En 2005, les échanges entre la France et la Turquie ont atteint plus de huit milliards d’euros. Les importations françaises en Turquie ont représenté 4,7 mds d’euros.

L’Union des commerçants d’Ankara a décidé d’indiquer sur des panneaux d’affichage dans la capitale les produits français qui seront boudés par les clients, notamment les parfums et la cosmétique, a indiqué son président Mehmet Yiginer.

A travers la Turquie, des unions de commerce et d’hommes d’affaires ont exhorté leurs concitoyens à ne pas acheter les marques françaises.

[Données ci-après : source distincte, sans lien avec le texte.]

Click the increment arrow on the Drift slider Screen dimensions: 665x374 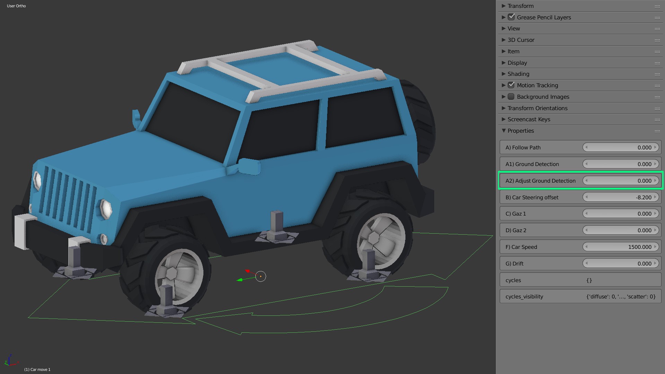tap(655, 263)
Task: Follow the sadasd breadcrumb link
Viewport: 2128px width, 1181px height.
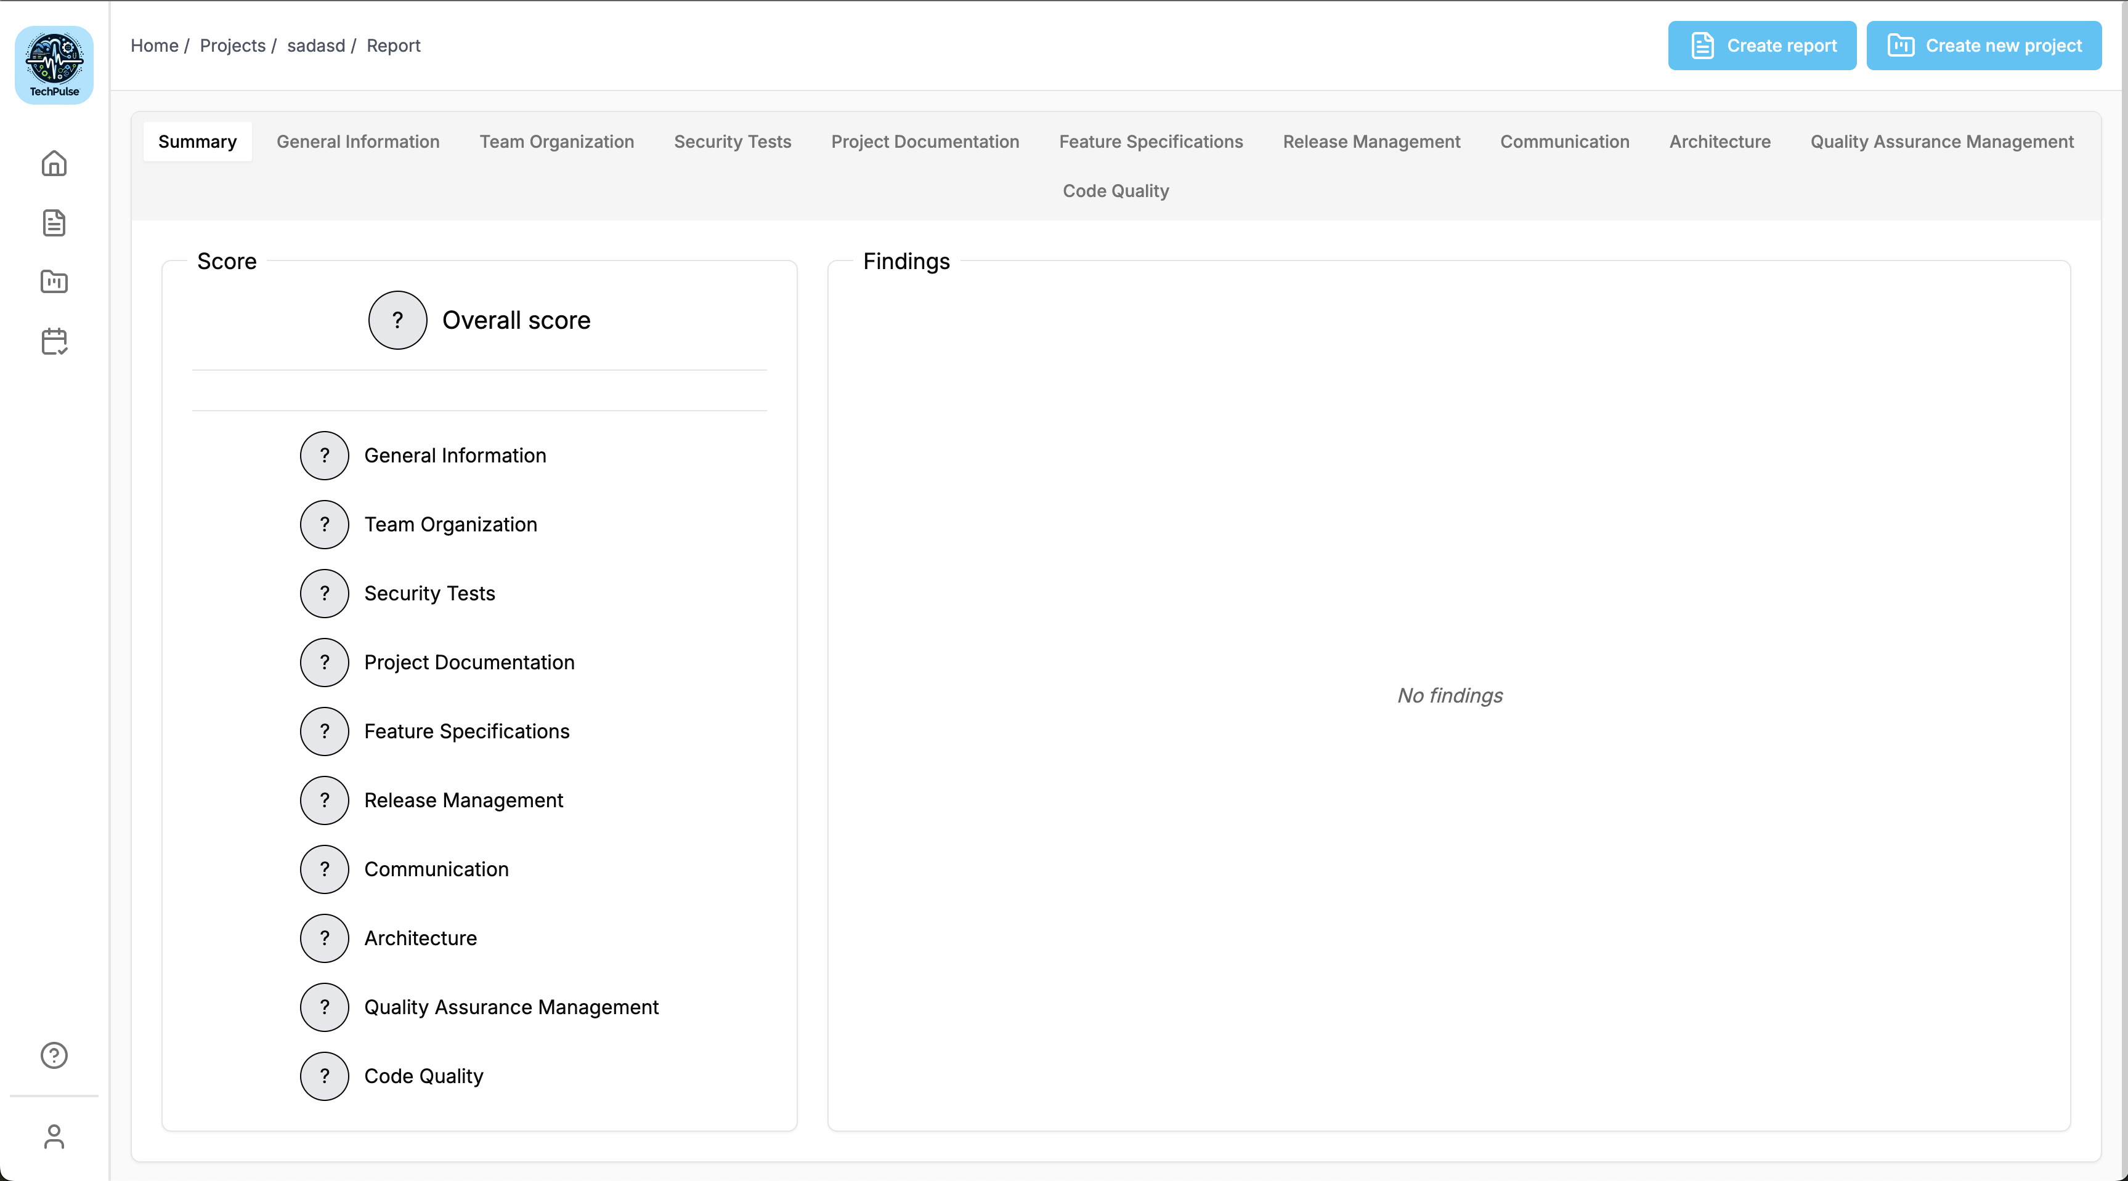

Le gouvernement turc qui a annoncé jeudi par la voix de son ministre des Affaires étrangères Abdullah Gül qu’il mettrait en oeuvre “d’une manière sérieuse et pondéré toutes les mesures considérées” contre la France est resté muet sur les détails de son arme commercial.

De l’avis général, l’exclusion des sociétés françaises de plusieurs gros contrats publics comme l’armement et l’énergie semble la manière la plus appropriée pour représenter la colère d’Ankara.

Tout comme la presse libérale, le Premier ministre turc Recep Tayyip Erdogan a tenté de calmer l’ire des Turcs et ne pas lancer dans une campagne, qui finalement, en raison de l’interactivité des économies nuirait plus aux Turcs qu’aux Français.

“Qu’allons-nous gagner ou perdre à boycotter des produits? (…) Nous devrions considérer cela avec beaucoup de précaution”, a dit vendredi M. Erdogan en précisant que son gouvernement procèderait “avec calme”.

Quelque 250 entreprises françaises font depuis de longues années des affaires en Turquie comme le géant automobile Renault qui a une usine à Bursa (nord-ouest).

Un drapeau turc géant a été hissé sur le complexe jeudi pour montrer que cette marque bien française emploie essentiellement des ouvriers turcs.

Le directeur d’Alcatel en Turquie, Lütfü Yenel, s’est dit “stupéfait” d’être considéré comme français alors que ses 330 employés sont tous Turcs. “La France ne dispose que d’une part de 10% dans notre entreprise” a-t-il dit au journal Vatan.

Des initiatives plus personnelles ont aussi été signalées: Süleyman Saribas, un député conservateur a demandé au Parlement de lui échanger sa Peugeot officiel pour une autre marque, affirmant avoir “honte de circuler dans une voiture française”.